There are around four known species of the Kookaburra. The Laughing Kookaburra and the Blue winged Kookaburra, are at times, direct competitors when they inhabit common areas. The Laughing Kookaburra is known for its human laugh, and the Blue Winged Kookaburra has a deep cackle.
There is an interesting story about this extraordinary laugh of the Kookaburra. This bird was first spotted during the era of the Australian aborigines. It is said that when the sun rose for the first time, the God Bayame ordered the Kookaburra to utter its loud laughter, so that it can awaken mankind, and they would witness the beautiful and magnificent sunrise. There was also a myth associated with this bird―any child who insulted it would end up having a slanted tooth.
The Kookaburras are known to occupy woodland territories in family groups. These are territorial and are also known to live with their young for a marked period of time. They use their high-pitched laugh to demarcate their borders as well. These calls are more frequent shortly after dawn.

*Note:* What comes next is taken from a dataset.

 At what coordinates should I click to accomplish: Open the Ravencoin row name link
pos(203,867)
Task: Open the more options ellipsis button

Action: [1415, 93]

There is also a particular pattern to these calls. When one Kookaburra starts with a low chuckle which ends up in laughter, several other Kookaburras join in as well. At times, another group of these birds may also reply. The effect of all these birds laughing and chuckling together may be quite terrifying to people who are not quite accustomed to it.
Their diet consists of mice, large insects, small birds, and even snakes. The surprising fact about them is that they can take on preys that are larger in size, including deadly, venomous snakes. When bred in captivity, these can be fed with meat and dead baby chicks. Being quite noisy by nature, they need spacious cages to fly around and feel comfortable. Their hunting habits are quite similar to Robins. They perch on a convenient branch or even a wire to wait for a possible prey.
Kookaburras use hollows in tree trunks and excavated termite nests to lay their eggs. The eggs range from two to four, and are pure white in color. The females as well as the males help to incubate the eggs. The young birds stay in the nest for a period of 30 days, and then begin actual flight. Even then, the parents generally feed them for a period of 40 days.